--- Provided records ---
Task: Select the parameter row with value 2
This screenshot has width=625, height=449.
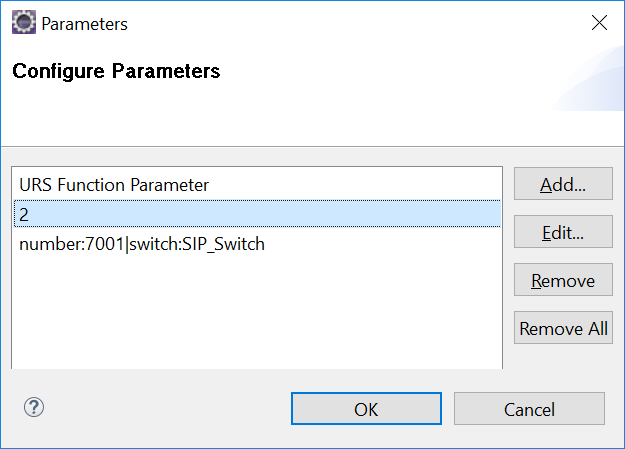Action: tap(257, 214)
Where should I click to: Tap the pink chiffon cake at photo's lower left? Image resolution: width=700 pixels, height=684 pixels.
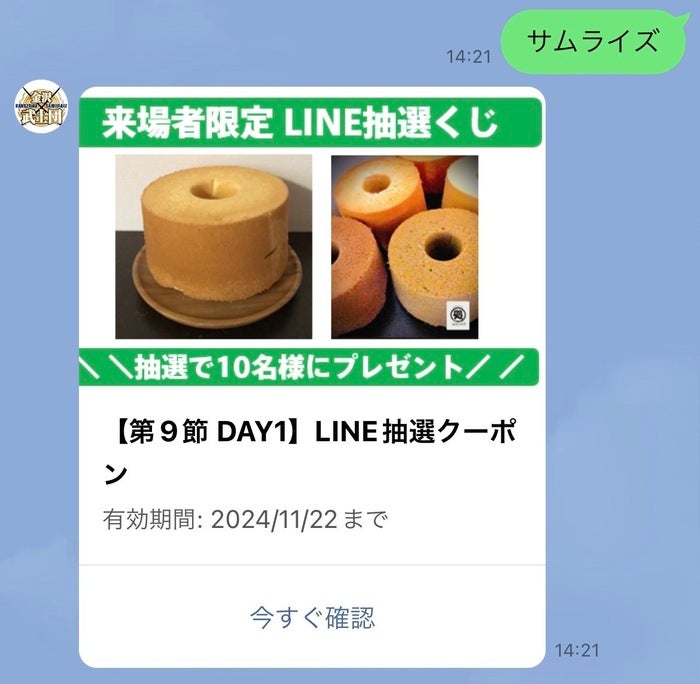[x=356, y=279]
---
* Assignment
Leave out the pictures and copy exactly the lines from the one with "This screenshot has width=625, height=449." through the last line of the records above.

* Response to the exercise
This screenshot has width=625, height=449.
Action: tap(257, 214)
Where should I click to: Tap the pink chiffon cake at photo's lower left? Image resolution: width=700 pixels, height=684 pixels.
[x=356, y=279]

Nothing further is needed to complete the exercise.